H. Penerapan Pasien Safety Pada Keperawatan Maternitas
H. Penerapan Pasien Safety Pada Keperawatan Maternitas
Komunikasi efektif dapat digunakan dalam semua tahap keperawatan maternitas, mulai dari
tahap kehamilan, melahirkan, dan nifas. Paa tahap kehamilan komunikasi
efektif dilakukukan pada saat kunjungan kehamilan (trimester I,II, dan III, dimana perawat
ataupun dokter memberikan penjelasan mengenai perkembangan kehamilan ibu dan
pendidikan kesehatan mengenai perawatannya kehamilannya.
Sebelum memasuki masa intranatal, rumah sakit maupun petugas kesehatan melakukan
komunikasi efektif baik pada pasien maupun keluarga mengenai bagaimana proses
persalinan yang akan dilakukan,apakah pasien bisa melahirkan secara normal ataupun secara
secsio ceasaria, itu semua beradasarkan hasil dari identifikasi perawat ataupun dokter selama
proses kehamilan klien.
Pada masa intranatal perawat melakukan komunikasi kepada ibu hamil untuk melakukan
instruksi cara mengedan dengan benar apabila si ibu melahirkan normal. Pada postnatal
komunikasi efektif dilakukan ketika masa perawatan setelah melahirkan, perawat dapat
mengkomunikasikan kepada ibu hamil tentang bagaimana car teknik menyusui an perawatan
terhadap alat reproduksi ibu pasca melahirkan.

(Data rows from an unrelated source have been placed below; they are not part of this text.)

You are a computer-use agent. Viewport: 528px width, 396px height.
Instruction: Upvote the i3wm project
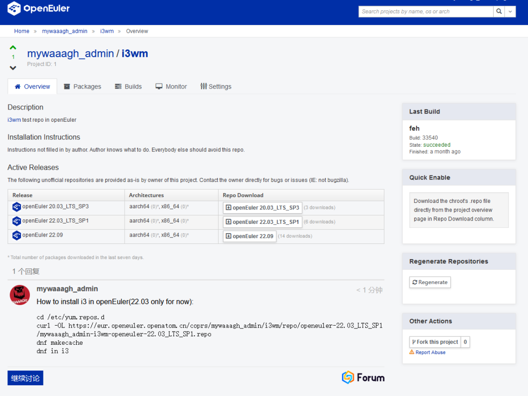(13, 47)
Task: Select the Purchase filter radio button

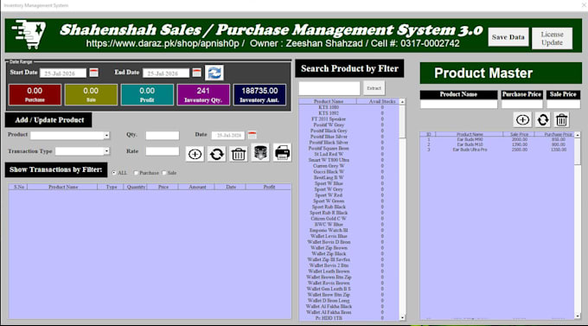Action: [x=136, y=173]
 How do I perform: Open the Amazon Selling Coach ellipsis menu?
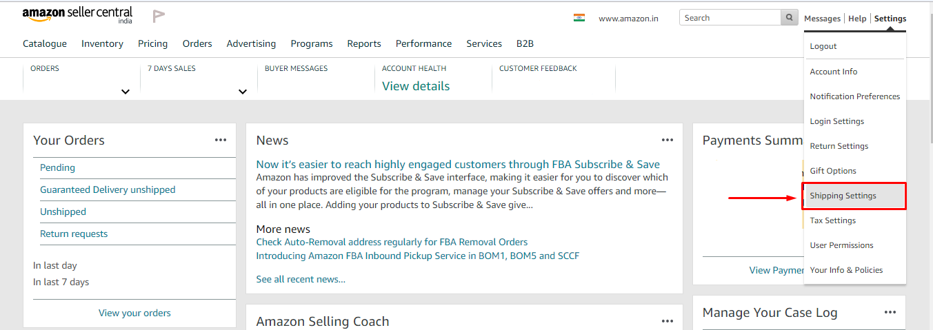click(x=668, y=321)
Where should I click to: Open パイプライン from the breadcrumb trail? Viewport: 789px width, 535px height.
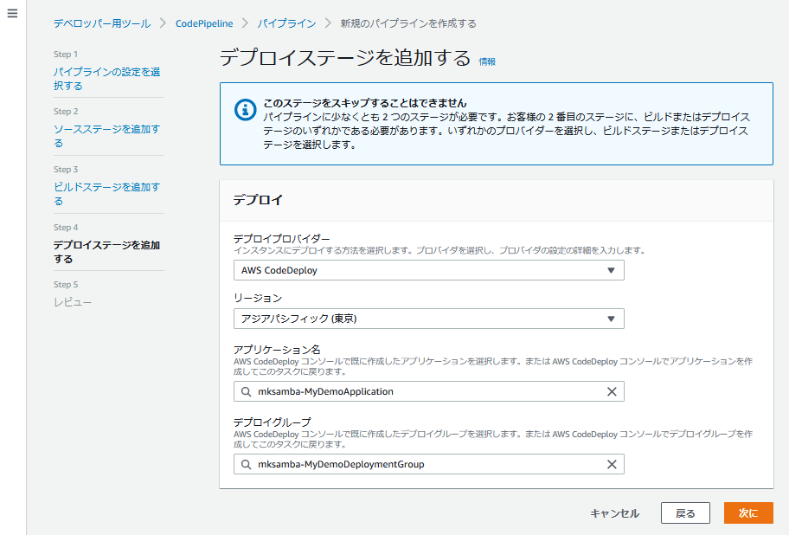tap(286, 24)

SKP3. Peningkatan keamanan obat
Peningkatan keamanan obat diperlukan pada selama masa konsepsi hingga nifas, saat masa
prenatal apabila seorang ibu terindikasi mengalami suatu penyakit misalnya demam tifus,
yang memerlukan obat – obatan tertentu seperti antibiotik maka pihak petugas kesehatan
harus melakukan identifikasi seksama terhadap obat – obatan yang di berikan, dengan
memahami prinsip 6 benar khususnya pada obat – obatan LASA (Look Alike Sound Alike),
karena pada ibu hamil sensitiv terhadap obat – obatan karena dapat mengganggu janinnya.
Misalkan saja penggunaan obat – obatan yang diberikan kepada ibu hamil dengan demam
tifus contohnya Ampisilin dan Amoxcisilin. Kedua obat ini memliki nama yang terdengar
sama dan digunakan untuk kasus yang sama tetapi memiliki perbedaan pada penggunaan
dosis dan efeknya. Pada Ampicilin digunakan 1gr/oral untuk 4xsehari. Dan Amoxicilin
1gr/oral untuk 3x sehari selama 14 hari. Dimana apabila terjadi kesalahan pemberian dosis
atau tertukarnya dosis kedua obat ini dapat memberika efek negativ pada janin dan ibunya.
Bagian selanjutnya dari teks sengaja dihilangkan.